■ TRY IT: Only an exact repetition is needed: the lines from the start of the listing below through the line that contains "Task: Click bullet", pictures omitted.

■ DATASET RECORDS:
• • •
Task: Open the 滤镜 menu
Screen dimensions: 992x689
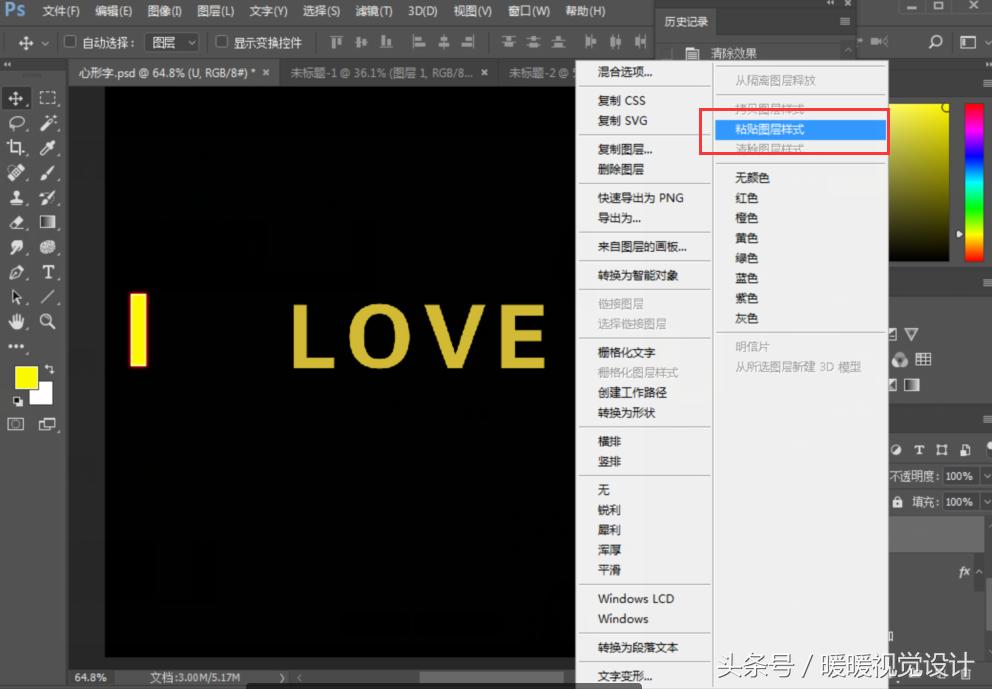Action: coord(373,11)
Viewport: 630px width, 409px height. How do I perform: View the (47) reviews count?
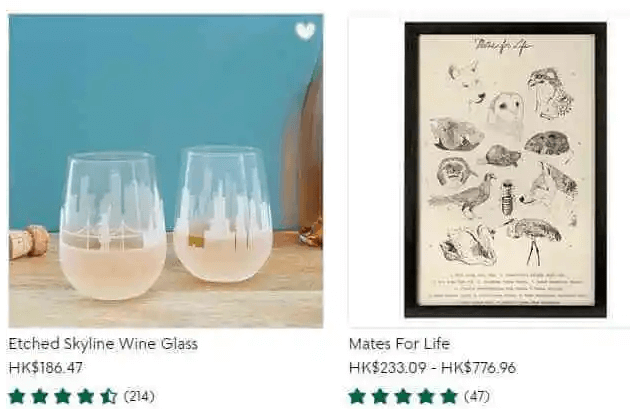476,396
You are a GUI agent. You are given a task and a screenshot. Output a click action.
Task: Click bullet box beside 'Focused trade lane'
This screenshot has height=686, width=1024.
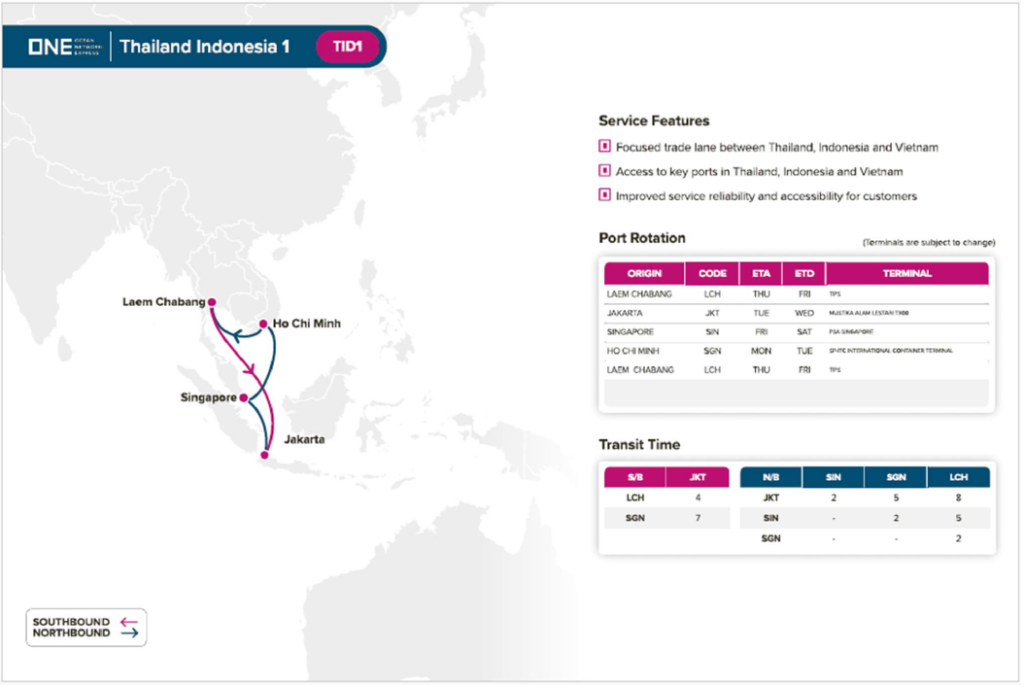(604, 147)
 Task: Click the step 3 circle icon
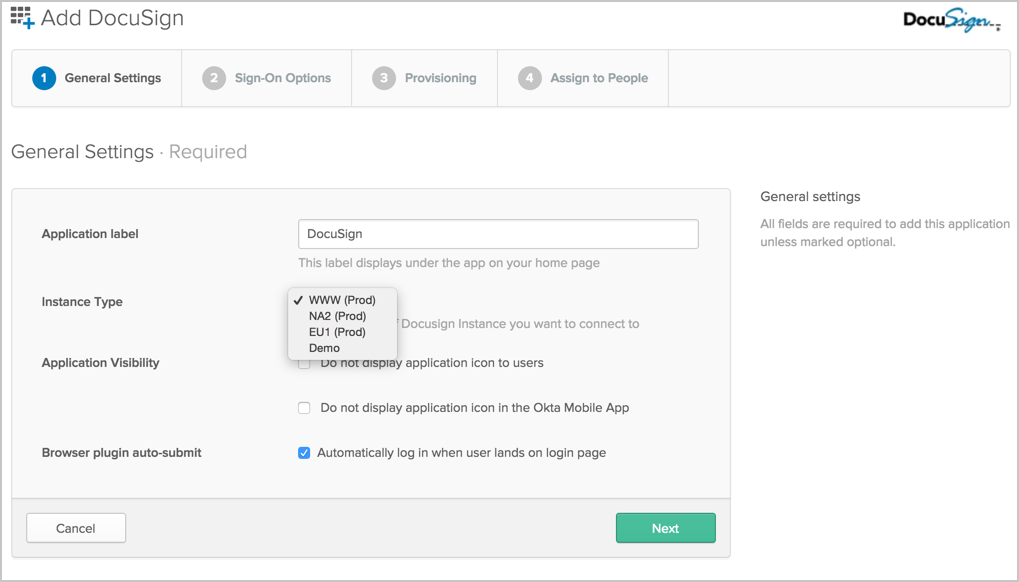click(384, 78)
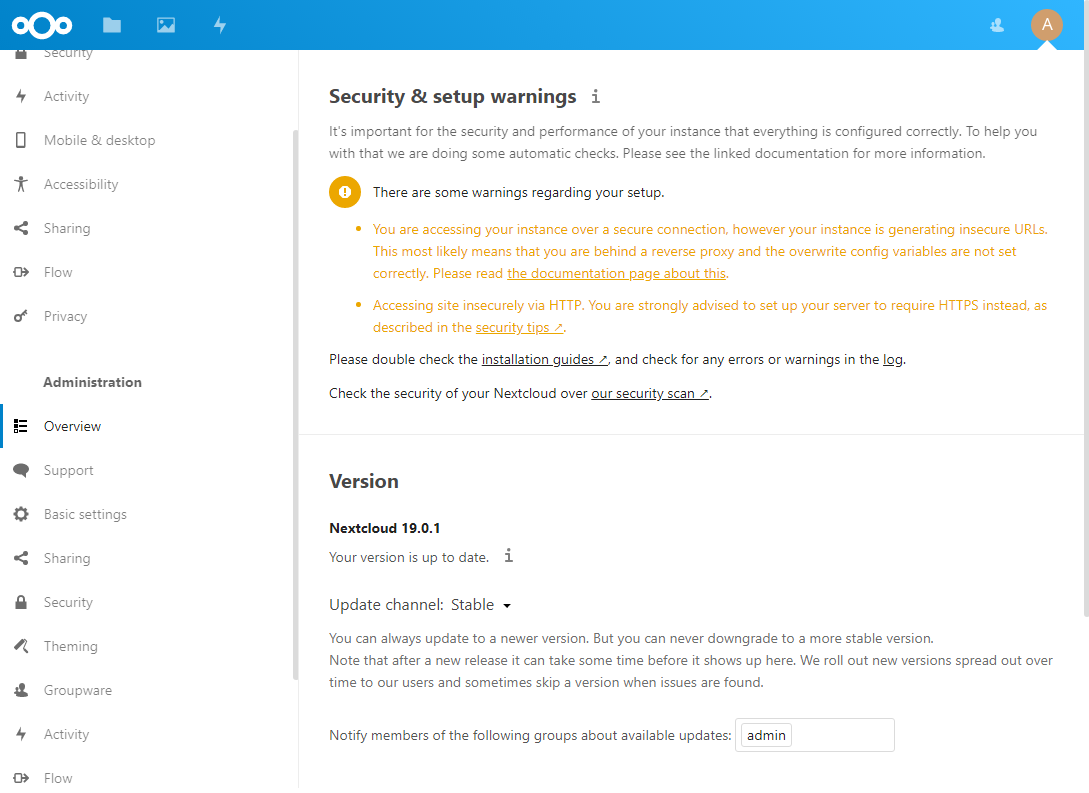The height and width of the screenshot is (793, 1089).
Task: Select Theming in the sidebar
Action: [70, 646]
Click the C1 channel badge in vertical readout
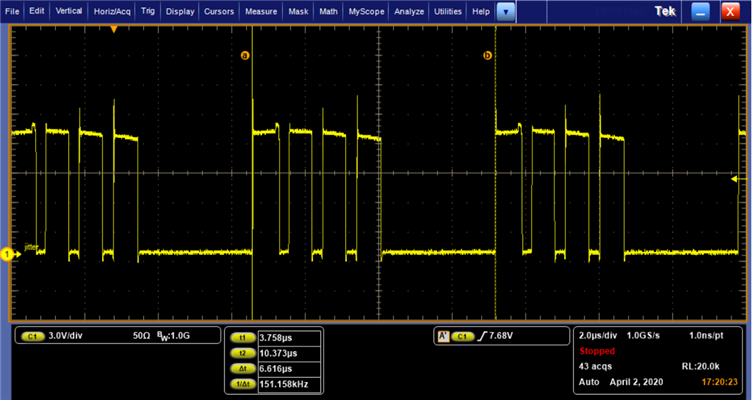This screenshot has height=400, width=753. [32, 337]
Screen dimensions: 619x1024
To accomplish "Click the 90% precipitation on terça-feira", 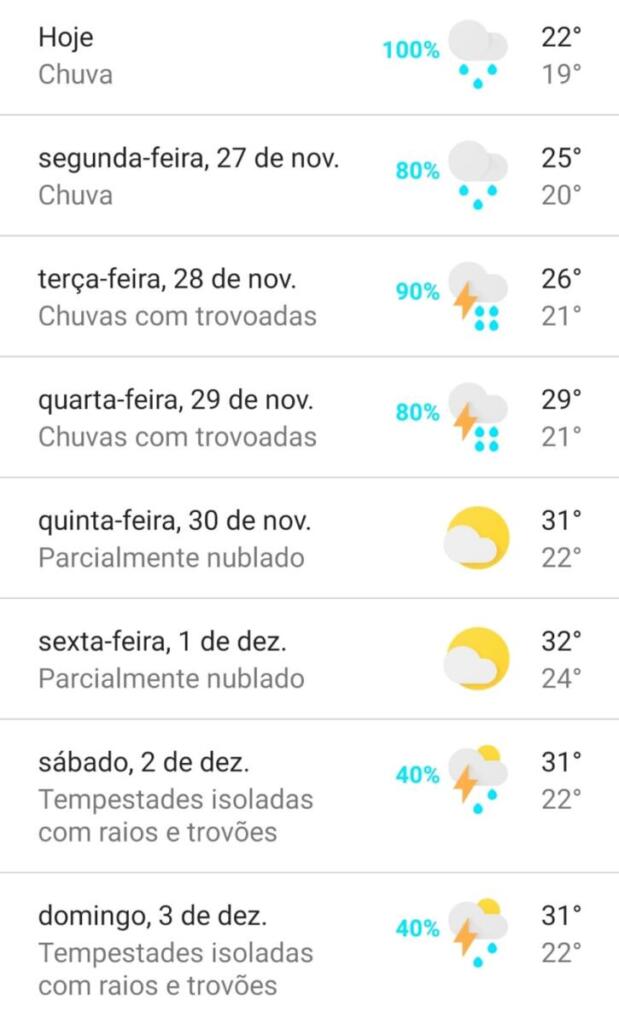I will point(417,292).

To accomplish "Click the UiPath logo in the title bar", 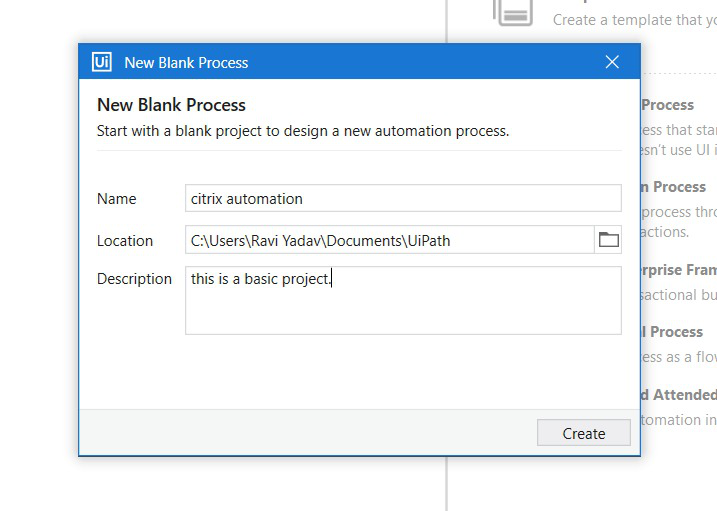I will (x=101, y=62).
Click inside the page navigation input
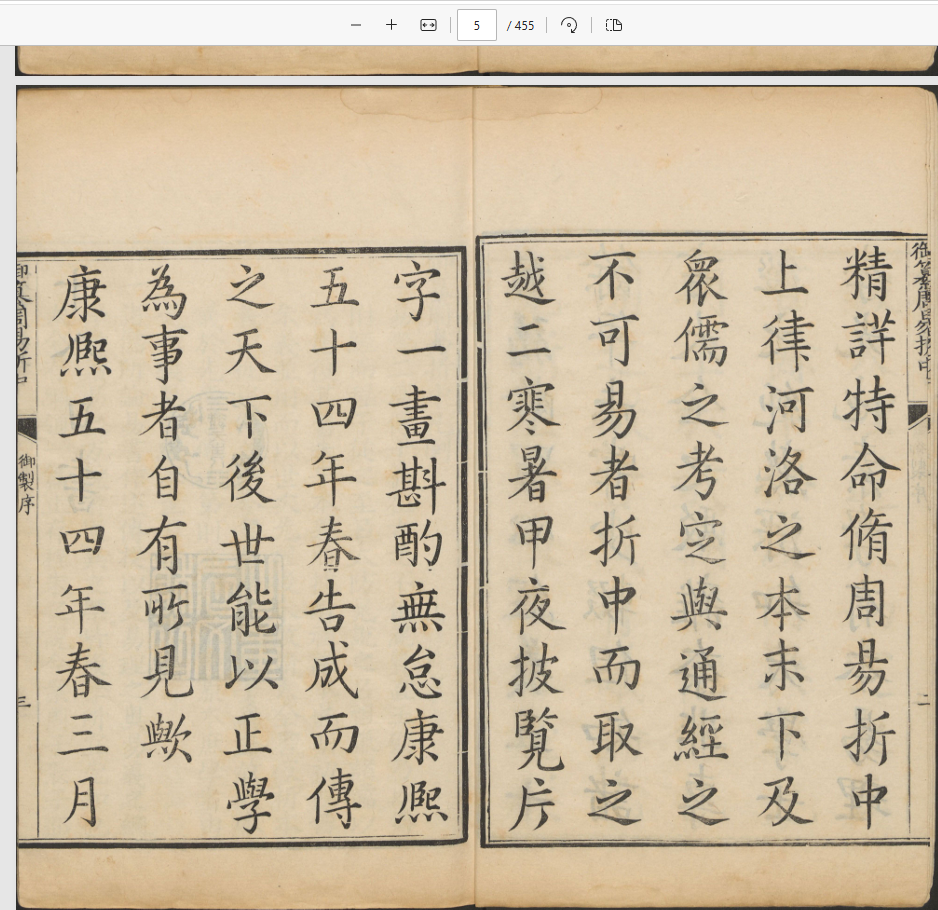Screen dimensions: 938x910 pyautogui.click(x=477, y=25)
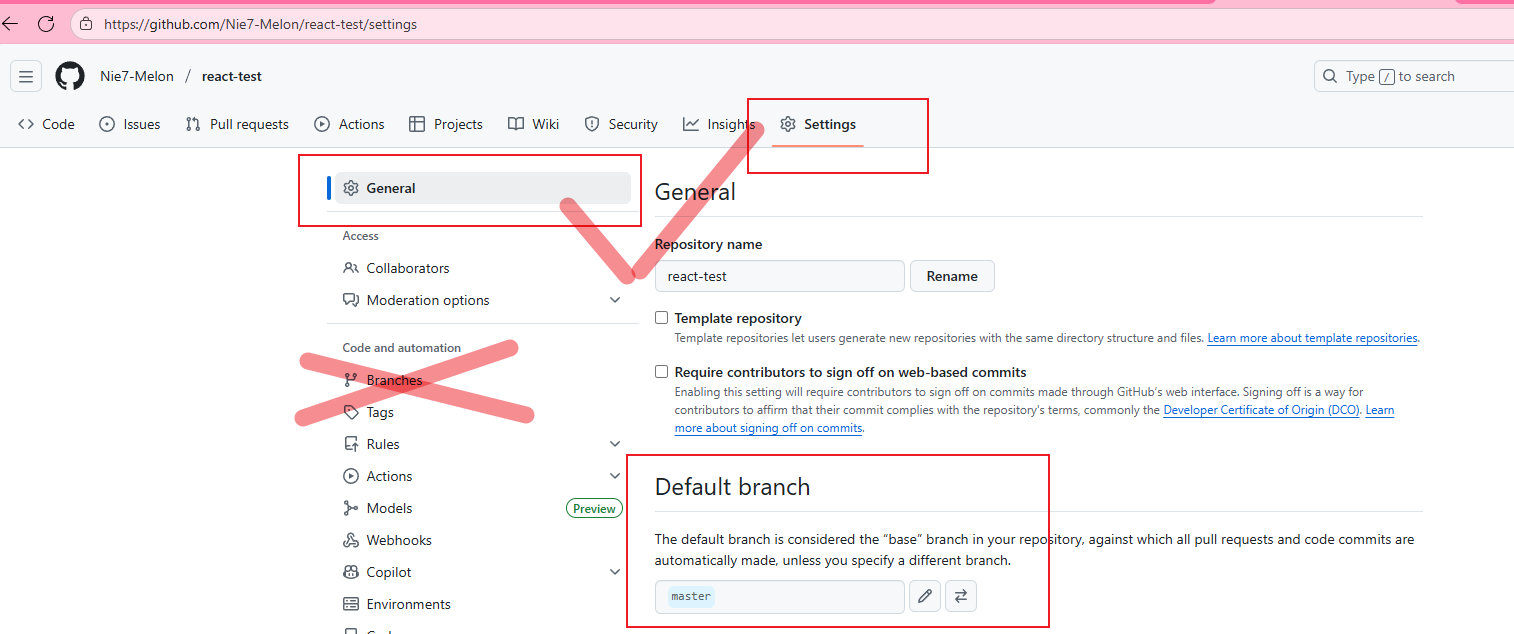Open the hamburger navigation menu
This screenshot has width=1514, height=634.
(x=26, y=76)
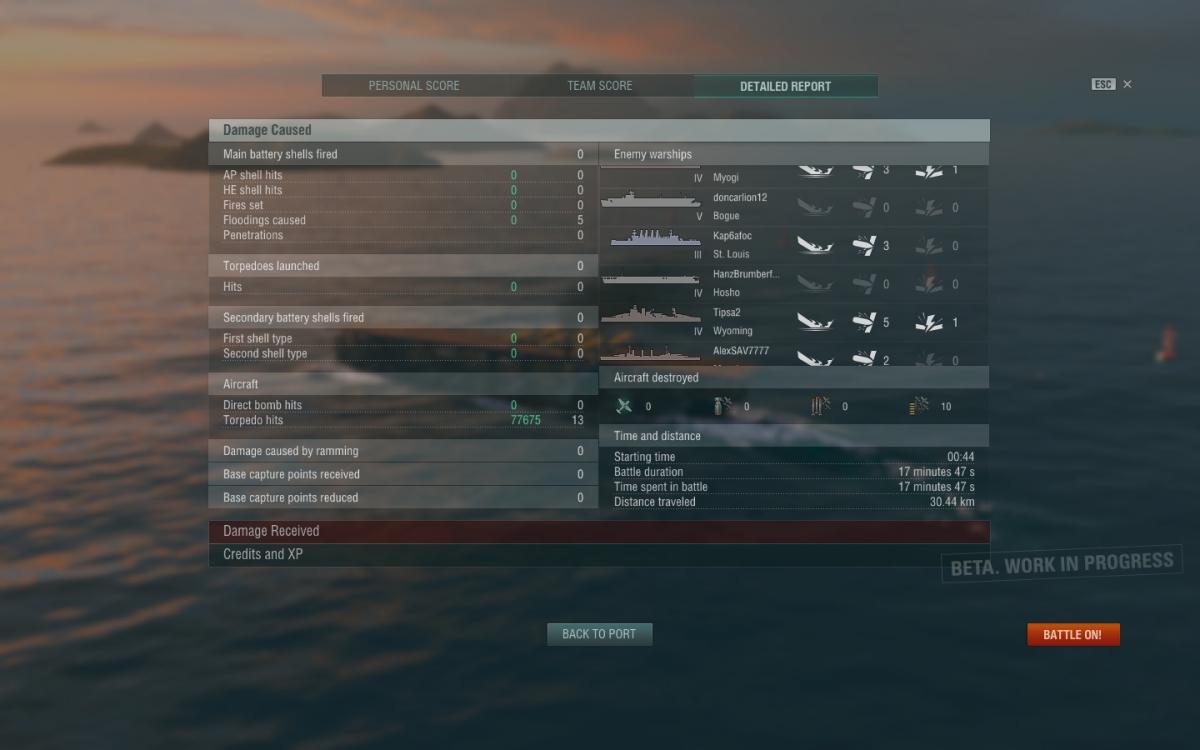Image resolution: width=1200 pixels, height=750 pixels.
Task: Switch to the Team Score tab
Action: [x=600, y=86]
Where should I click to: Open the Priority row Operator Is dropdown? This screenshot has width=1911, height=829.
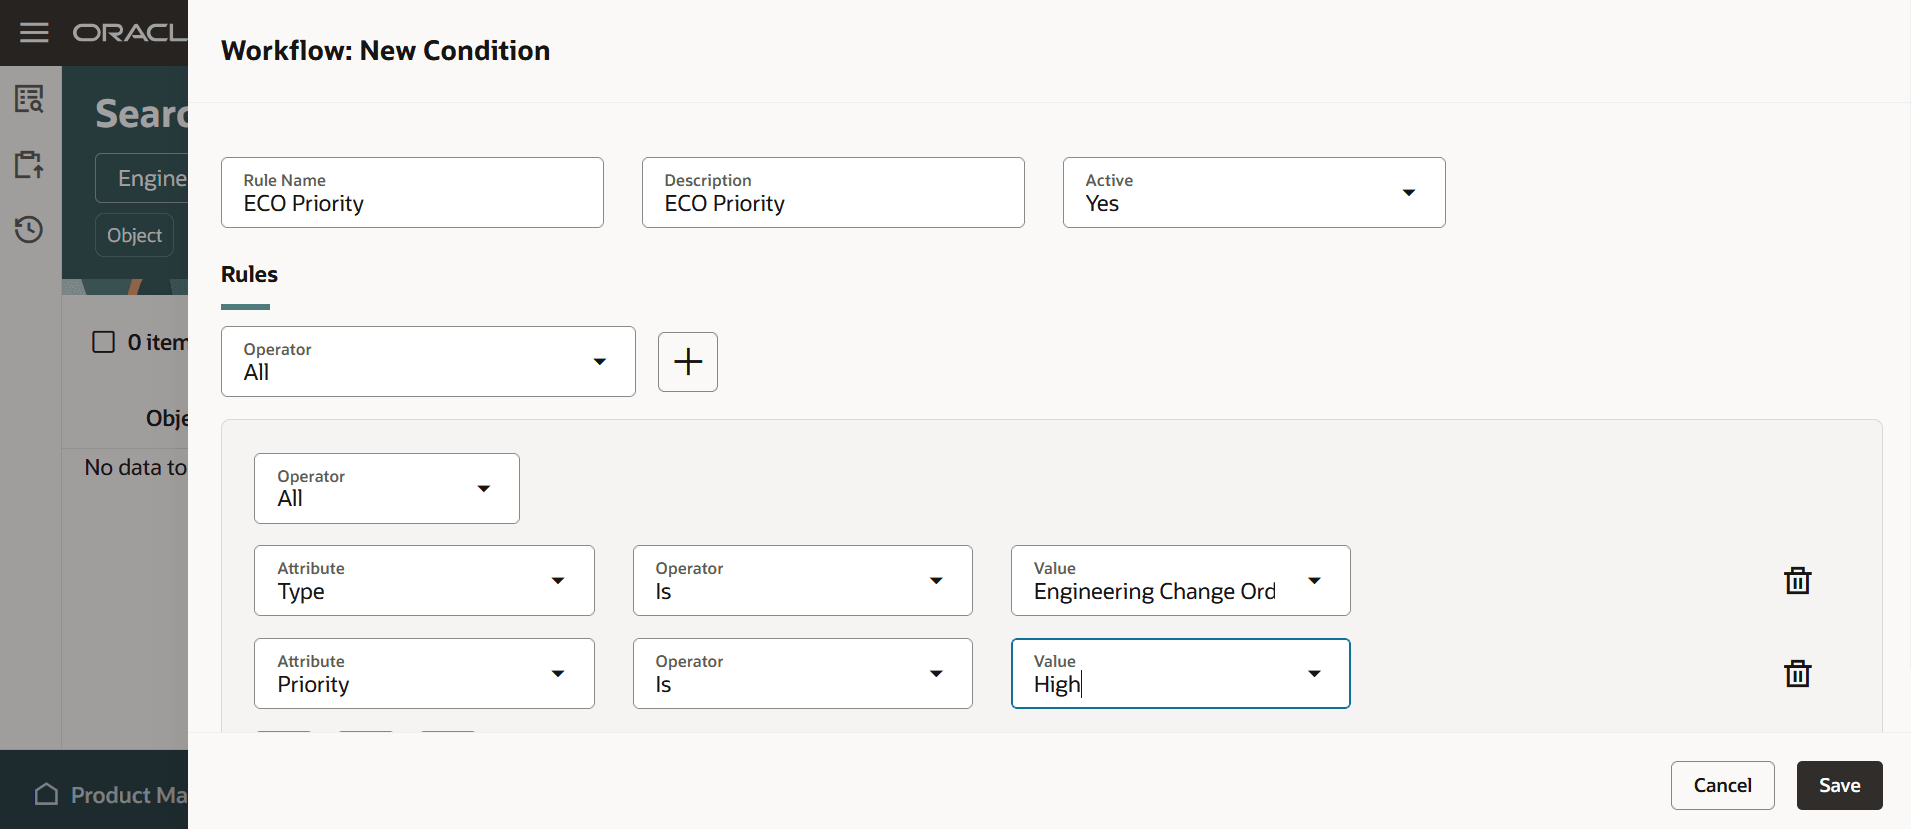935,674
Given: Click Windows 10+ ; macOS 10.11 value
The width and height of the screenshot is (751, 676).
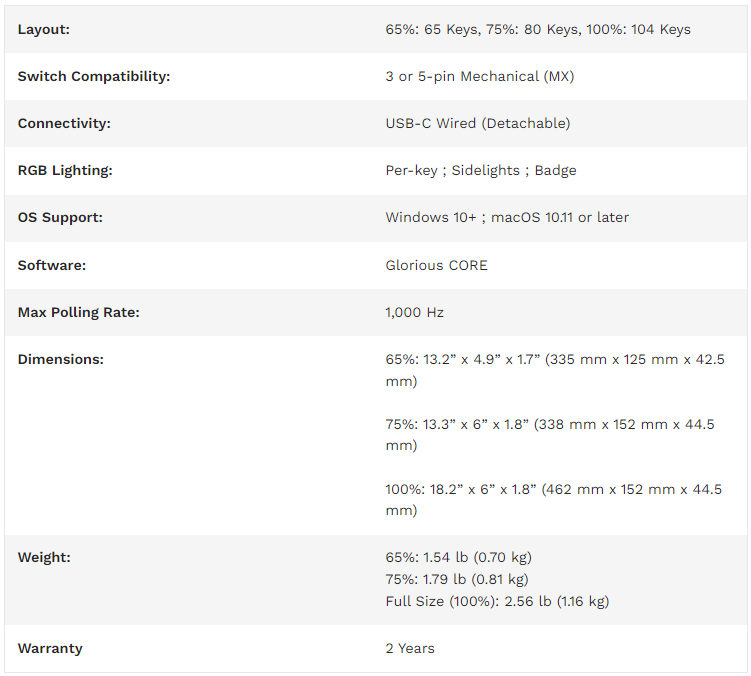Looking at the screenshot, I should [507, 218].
• • •
■ EXERCISE SOLUTION:
Task: Open the 滤镜 menu
Screen dimensions: 992x689
Action: coord(373,11)
Viewport: 630px width, 409px height. How do I perform: View the (47) reviews count?
476,396
You are a GUI agent. You are given a task and a screenshot. Output a click action.
Task: Click bullet box beside 'Focused trade lane'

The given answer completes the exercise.